**ABOUT THIS TASK**: Please report every line of the listing below that has the word "computer" in it.

**DATA LISTING**:
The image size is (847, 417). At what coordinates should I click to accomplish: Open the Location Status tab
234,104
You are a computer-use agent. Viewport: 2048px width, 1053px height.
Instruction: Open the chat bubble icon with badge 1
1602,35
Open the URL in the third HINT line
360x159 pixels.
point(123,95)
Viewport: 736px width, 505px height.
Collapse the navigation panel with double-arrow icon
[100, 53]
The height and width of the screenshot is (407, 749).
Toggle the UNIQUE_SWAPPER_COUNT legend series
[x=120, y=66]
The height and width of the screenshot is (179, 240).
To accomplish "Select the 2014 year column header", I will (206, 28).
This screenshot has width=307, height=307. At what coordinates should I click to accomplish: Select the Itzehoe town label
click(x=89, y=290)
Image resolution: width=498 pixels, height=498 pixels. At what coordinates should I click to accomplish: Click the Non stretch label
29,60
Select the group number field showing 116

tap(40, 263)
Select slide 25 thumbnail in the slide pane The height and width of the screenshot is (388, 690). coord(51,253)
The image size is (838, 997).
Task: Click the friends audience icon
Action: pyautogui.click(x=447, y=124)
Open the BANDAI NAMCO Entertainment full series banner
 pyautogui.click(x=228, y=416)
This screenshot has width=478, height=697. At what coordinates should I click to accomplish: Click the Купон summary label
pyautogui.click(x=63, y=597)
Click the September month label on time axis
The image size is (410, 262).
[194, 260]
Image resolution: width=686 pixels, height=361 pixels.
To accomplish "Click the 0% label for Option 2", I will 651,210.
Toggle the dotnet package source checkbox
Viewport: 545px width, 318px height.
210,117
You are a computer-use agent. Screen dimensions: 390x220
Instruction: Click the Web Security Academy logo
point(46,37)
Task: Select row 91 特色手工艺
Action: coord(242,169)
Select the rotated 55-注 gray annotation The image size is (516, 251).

**ANSWER AREA**:
You are a computer-use agent. Viewport: 2048px width, 1053px height.
You are a computer-use agent. Screen dimensions: 390x220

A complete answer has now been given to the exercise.